Please copy the data shown below, word for word.

----------

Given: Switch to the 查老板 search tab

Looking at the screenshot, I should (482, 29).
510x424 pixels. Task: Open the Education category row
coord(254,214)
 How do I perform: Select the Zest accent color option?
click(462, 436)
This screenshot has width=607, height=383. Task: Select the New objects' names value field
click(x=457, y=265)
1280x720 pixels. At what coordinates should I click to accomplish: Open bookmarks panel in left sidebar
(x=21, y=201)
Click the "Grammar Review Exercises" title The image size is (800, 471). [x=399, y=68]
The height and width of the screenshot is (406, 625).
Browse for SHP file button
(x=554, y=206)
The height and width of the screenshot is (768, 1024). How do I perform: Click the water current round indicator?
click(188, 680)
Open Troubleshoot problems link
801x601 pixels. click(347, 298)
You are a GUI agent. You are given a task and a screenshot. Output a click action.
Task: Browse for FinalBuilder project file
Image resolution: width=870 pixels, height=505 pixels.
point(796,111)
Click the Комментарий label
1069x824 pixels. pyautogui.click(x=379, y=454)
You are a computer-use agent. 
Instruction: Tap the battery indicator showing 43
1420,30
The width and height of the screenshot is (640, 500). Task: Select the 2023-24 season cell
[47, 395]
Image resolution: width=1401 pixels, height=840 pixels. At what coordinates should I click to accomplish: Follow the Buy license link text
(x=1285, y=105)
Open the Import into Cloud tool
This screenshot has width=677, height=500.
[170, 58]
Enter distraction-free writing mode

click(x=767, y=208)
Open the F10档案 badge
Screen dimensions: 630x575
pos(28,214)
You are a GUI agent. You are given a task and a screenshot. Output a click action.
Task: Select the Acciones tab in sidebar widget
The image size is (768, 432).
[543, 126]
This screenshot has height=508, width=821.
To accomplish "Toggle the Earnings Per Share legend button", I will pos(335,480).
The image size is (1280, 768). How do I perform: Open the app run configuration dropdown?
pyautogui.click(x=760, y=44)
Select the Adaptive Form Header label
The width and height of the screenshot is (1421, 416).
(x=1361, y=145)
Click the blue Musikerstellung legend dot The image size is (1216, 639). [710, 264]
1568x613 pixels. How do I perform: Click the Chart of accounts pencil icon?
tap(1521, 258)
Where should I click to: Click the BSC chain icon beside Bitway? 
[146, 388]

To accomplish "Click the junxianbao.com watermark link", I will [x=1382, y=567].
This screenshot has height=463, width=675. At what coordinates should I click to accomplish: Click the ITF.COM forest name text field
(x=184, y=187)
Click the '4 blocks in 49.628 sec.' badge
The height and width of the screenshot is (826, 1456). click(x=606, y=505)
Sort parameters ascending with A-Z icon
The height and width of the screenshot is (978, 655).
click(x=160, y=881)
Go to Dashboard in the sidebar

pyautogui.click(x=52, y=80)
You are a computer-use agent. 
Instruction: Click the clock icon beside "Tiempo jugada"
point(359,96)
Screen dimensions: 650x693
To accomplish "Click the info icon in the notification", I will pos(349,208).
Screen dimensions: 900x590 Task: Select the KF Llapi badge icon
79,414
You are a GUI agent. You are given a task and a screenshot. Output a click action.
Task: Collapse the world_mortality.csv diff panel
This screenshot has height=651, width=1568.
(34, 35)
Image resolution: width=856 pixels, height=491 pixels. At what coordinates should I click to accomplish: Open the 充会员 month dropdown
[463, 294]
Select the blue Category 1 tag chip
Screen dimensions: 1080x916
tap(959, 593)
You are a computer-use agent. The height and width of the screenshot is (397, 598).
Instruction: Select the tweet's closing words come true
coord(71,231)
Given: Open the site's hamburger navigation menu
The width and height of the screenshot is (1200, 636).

----------

### RESPONSE TO THIS EXERCISE
Given: Switch to the 查老板 search tab

Looking at the screenshot, I should (482, 29).
510x424 pixels. Task: Open the Education category row
coord(254,214)
 How do I perform: Select the Zest accent color option?
click(462, 436)
This screenshot has width=607, height=383. Task: Select the New objects' names value field
click(x=457, y=265)
1280x720 pixels. At what coordinates should I click to accomplish: Open bookmarks panel in left sidebar
(x=21, y=201)
Click the "Grammar Review Exercises" title The image size is (800, 471). [x=399, y=68]
The height and width of the screenshot is (406, 625).
Browse for SHP file button
(x=554, y=206)
The height and width of the screenshot is (768, 1024). How do I perform: Click the water current round indicator?
click(188, 680)
Open Troubleshoot problems link
801x601 pixels. click(347, 298)
You are a GUI agent. You are given a task and a screenshot. Output a click action.
Task: Browse for FinalBuilder project file
Image resolution: width=870 pixels, height=505 pixels.
point(796,111)
Click the Комментарий label
1069x824 pixels. pyautogui.click(x=379, y=454)
You are a computer-use agent. 
Instruction: Tap the battery indicator showing 43
1420,30
The width and height of the screenshot is (640, 500). Task: Select the 2023-24 season cell
[47, 395]
Image resolution: width=1401 pixels, height=840 pixels. At what coordinates should I click to accomplish: Follow the Buy license link text
(x=1285, y=105)
Open the Import into Cloud tool
This screenshot has width=677, height=500.
[170, 58]
Enter distraction-free writing mode

click(x=767, y=208)
Open the F10档案 badge
Screen dimensions: 630x575
pos(28,214)
You are a GUI agent. You are given a task and a screenshot. Output a click action.
Task: Select the Acciones tab in sidebar widget
The image size is (768, 432).
[543, 126]
This screenshot has height=508, width=821.
To accomplish "Toggle the Earnings Per Share legend button", I will pos(335,480).
The image size is (1280, 768). How do I perform: Open the app run configuration dropdown?
pyautogui.click(x=760, y=44)
Select the Adaptive Form Header label
The width and height of the screenshot is (1421, 416).
(x=1361, y=145)
Click the blue Musikerstellung legend dot The image size is (1216, 639). [710, 264]
1568x613 pixels. How do I perform: Click the Chart of accounts pencil icon?
tap(1521, 258)
Where should I click to: Click the BSC chain icon beside Bitway? 
[146, 388]

To accomplish "Click the junxianbao.com watermark link", I will [x=1382, y=567].
This screenshot has height=463, width=675. At what coordinates should I click to accomplish: Click the ITF.COM forest name text field
(x=184, y=187)
Click the '4 blocks in 49.628 sec.' badge
The height and width of the screenshot is (826, 1456). click(x=606, y=505)
Sort parameters ascending with A-Z icon
The height and width of the screenshot is (978, 655).
click(x=160, y=881)
Go to Dashboard in the sidebar

pyautogui.click(x=52, y=80)
You are a computer-use agent. 
Instruction: Click the clock icon beside "Tiempo jugada"
point(359,96)
Screen dimensions: 650x693
To accomplish "Click the info icon in the notification", I will pos(349,208).
Screen dimensions: 900x590 Task: Select the KF Llapi badge icon
79,414
You are a GUI agent. You are given a task and a screenshot. Output a click action.
Task: Collapse the world_mortality.csv diff panel
This screenshot has height=651, width=1568.
(34, 35)
Image resolution: width=856 pixels, height=491 pixels. At what coordinates should I click to accomplish: Open the 充会员 month dropdown
[463, 294]
Select the blue Category 1 tag chip
Screen dimensions: 1080x916
tap(959, 593)
You are a computer-use agent. The height and width of the screenshot is (397, 598).
Instruction: Select the tweet's closing words come true
coord(71,231)
Given: Open the site's hamburger navigation menu
The width and height of the screenshot is (1200, 636).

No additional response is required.